What you need to do: Write out every line of the records below as a JSON list of strings, one string per line, with blank lines left out. Leave the pictures out of the list.
● ● ●
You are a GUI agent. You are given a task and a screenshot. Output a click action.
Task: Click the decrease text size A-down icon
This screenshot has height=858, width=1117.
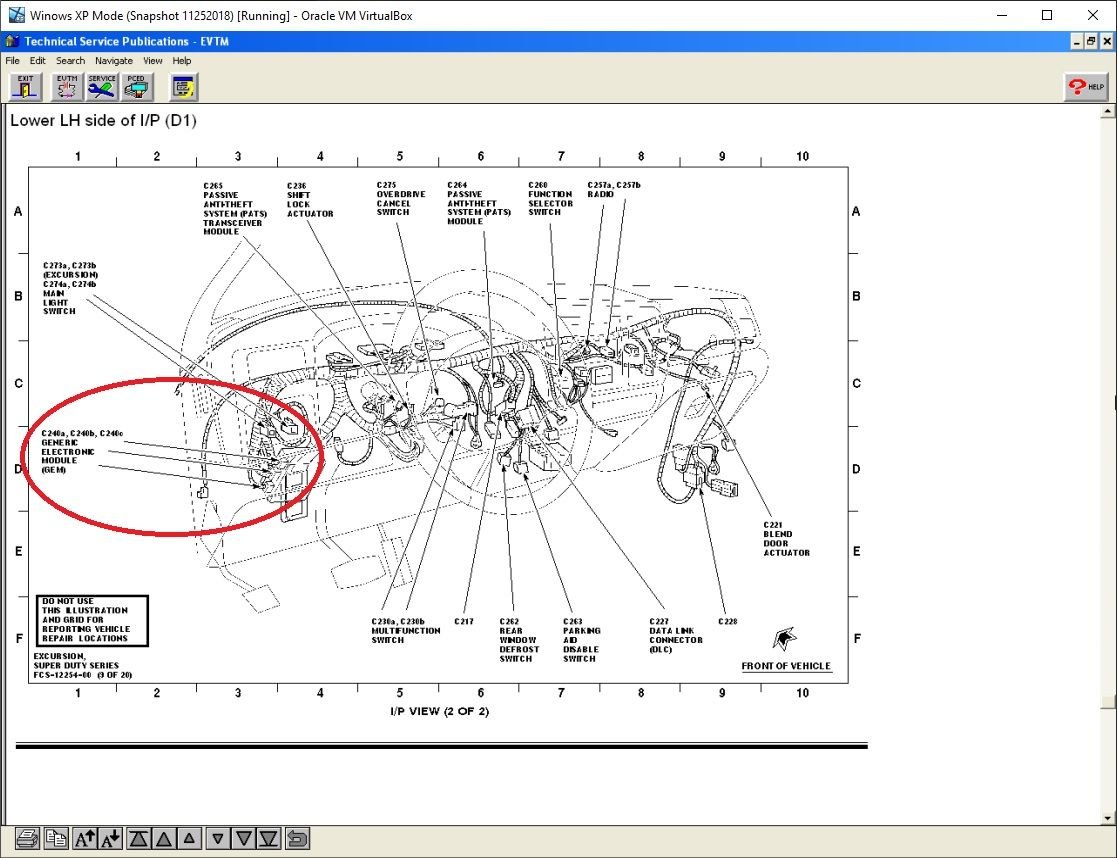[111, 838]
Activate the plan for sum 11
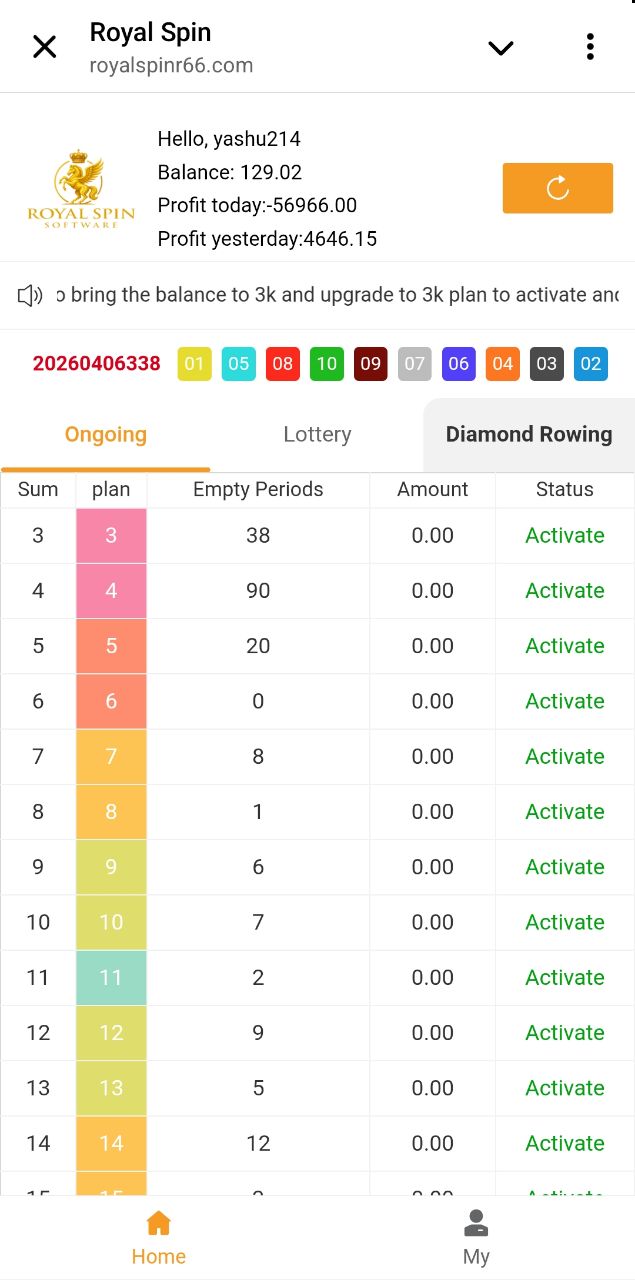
● ● ●
Written answer:
[
  "You are a GUI agent. You are given a task and a screenshot. Output a click action.",
  "Task: Click the decrease text size A-down icon",
  "This screenshot has height=858, width=1117.",
  "[111, 838]",
  "Activate the plan for sum 11"
]